*Short exercise*
Render the data below as a numbered list, starting at the line that contains "The image size is (1916, 1026)." and ending at the final line of the data, omitting blank lines. Leave the pictures out of your list.

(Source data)
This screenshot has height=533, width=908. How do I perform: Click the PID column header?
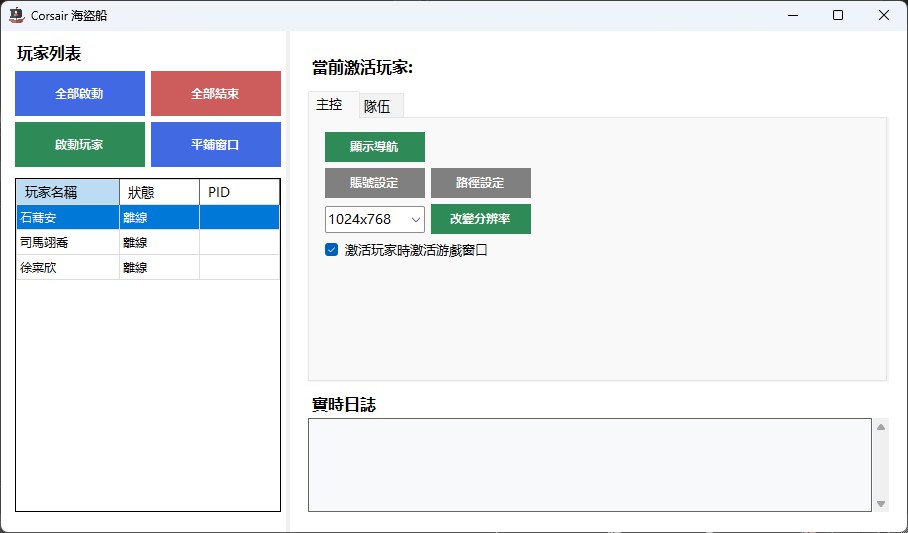pos(239,192)
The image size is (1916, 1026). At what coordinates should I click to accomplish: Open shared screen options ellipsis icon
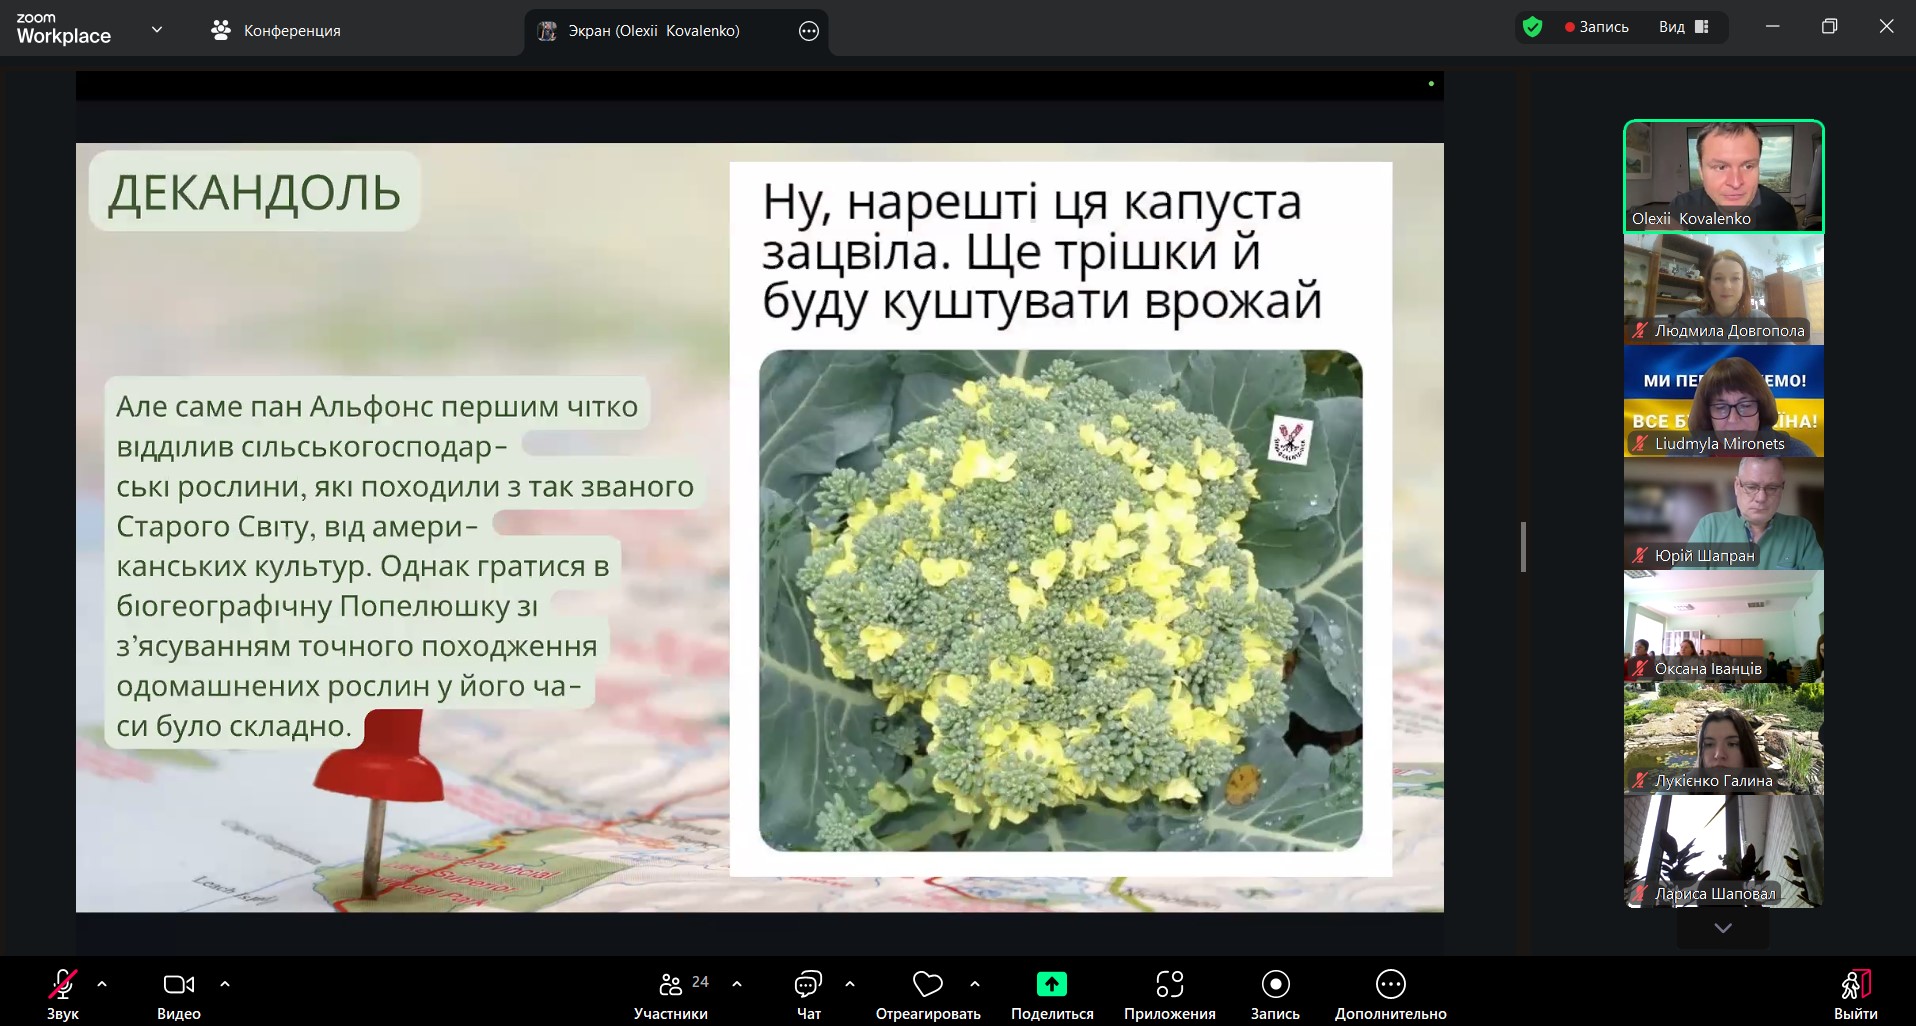809,31
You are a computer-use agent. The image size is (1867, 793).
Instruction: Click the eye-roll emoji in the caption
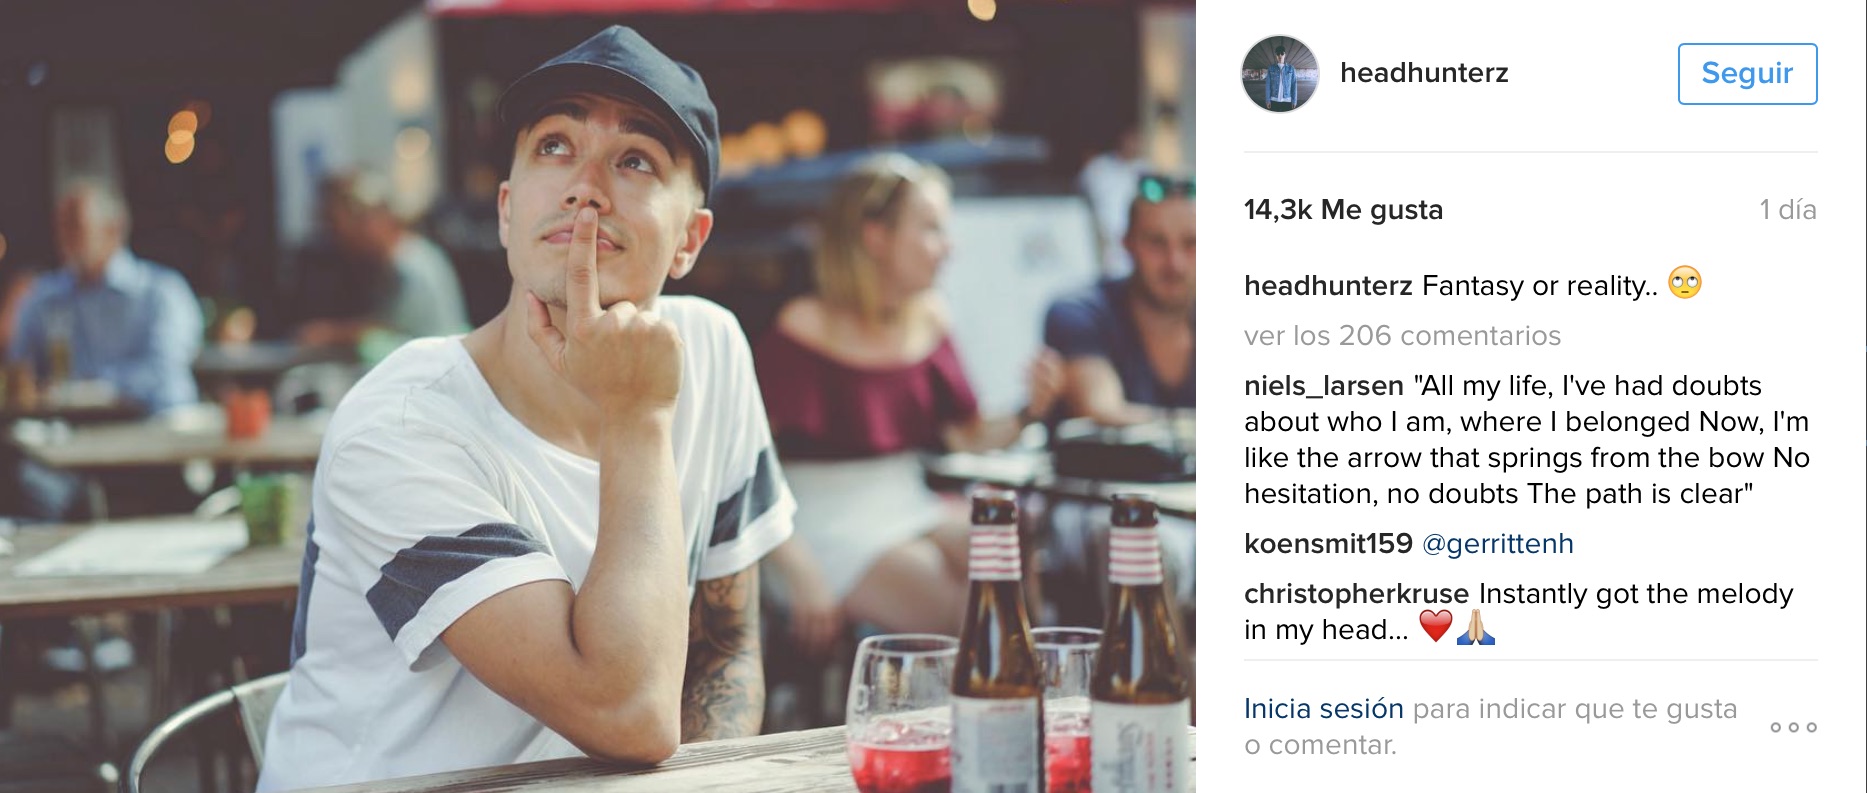click(1685, 283)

*Reply to the task*
1. The image size is (1916, 1026). At what coordinates should I click to accomplish: Open shared screen options ellipsis icon
2. 809,31
3. You are a computer-use agent. The image size is (1867, 793).
4. Instruction: Click the eye-roll emoji in the caption
5. click(1685, 283)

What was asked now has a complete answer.